TASK BRIEF —
Starting at the line that contains "Screen dimensions: 348x253", copy every line through the end of the listing below exactly, and copy nothing else.

THE DATA Block Start

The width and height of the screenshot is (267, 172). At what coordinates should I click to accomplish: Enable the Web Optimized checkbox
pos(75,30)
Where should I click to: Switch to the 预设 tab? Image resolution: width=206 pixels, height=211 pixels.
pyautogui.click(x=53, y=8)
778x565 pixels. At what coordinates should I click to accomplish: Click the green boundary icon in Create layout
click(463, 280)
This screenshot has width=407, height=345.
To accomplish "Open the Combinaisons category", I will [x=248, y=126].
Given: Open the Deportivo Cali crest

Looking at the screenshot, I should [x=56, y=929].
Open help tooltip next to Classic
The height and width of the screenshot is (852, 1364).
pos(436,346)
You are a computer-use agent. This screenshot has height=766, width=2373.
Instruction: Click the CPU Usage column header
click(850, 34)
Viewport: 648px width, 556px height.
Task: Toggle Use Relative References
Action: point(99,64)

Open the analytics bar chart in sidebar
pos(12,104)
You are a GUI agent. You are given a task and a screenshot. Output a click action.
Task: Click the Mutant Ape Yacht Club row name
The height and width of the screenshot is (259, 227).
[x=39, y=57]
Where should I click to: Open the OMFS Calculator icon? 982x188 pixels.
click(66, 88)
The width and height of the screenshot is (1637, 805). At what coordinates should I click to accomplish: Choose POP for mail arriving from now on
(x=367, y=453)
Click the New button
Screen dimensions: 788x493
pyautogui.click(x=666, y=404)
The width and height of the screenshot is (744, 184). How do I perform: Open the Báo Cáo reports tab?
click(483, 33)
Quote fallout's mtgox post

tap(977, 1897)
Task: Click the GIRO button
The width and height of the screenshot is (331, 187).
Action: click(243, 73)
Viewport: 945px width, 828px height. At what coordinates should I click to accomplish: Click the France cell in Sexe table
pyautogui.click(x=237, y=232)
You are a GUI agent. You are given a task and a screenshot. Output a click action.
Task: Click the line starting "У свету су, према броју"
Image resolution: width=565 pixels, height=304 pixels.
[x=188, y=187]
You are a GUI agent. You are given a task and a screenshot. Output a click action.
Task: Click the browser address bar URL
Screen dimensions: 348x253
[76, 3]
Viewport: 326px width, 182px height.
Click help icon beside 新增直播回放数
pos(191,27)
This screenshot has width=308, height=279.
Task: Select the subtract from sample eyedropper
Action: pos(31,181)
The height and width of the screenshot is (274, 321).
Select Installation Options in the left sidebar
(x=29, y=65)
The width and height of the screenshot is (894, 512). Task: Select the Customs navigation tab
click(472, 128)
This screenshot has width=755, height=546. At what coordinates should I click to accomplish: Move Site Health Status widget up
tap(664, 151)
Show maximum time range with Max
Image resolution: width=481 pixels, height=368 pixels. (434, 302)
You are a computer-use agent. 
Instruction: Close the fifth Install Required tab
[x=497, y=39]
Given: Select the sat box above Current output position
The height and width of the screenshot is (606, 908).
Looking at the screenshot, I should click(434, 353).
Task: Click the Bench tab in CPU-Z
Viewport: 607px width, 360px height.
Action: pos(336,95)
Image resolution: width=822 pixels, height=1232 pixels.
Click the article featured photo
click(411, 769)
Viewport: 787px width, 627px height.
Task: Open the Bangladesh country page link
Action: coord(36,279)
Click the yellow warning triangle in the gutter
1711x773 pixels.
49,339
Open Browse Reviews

THE DATA Block End

EXPECTED ANSWER —
Screen dimensions: 348x253
[76, 3]
Viewport: 326px width, 182px height.
Click help icon beside 新增直播回放数
pos(191,27)
This screenshot has width=308, height=279.
Task: Select the subtract from sample eyedropper
Action: pos(31,181)
The height and width of the screenshot is (274, 321).
Select Installation Options in the left sidebar
(x=29, y=65)
The width and height of the screenshot is (894, 512). Task: Select the Customs navigation tab
click(472, 128)
This screenshot has width=755, height=546. At what coordinates should I click to accomplish: Move Site Health Status widget up
tap(664, 151)
Show maximum time range with Max
Image resolution: width=481 pixels, height=368 pixels. (434, 302)
You are a computer-use agent. 
Instruction: Close the fifth Install Required tab
[x=497, y=39]
Given: Select the sat box above Current output position
The height and width of the screenshot is (606, 908).
Looking at the screenshot, I should click(434, 353).
Task: Click the Bench tab in CPU-Z
Viewport: 607px width, 360px height.
Action: pos(336,95)
Image resolution: width=822 pixels, height=1232 pixels.
Click the article featured photo
click(411, 769)
Viewport: 787px width, 627px height.
Task: Open the Bangladesh country page link
Action: coord(36,279)
Click the yellow warning triangle in the gutter
1711x773 pixels.
49,339
Open Browse Reviews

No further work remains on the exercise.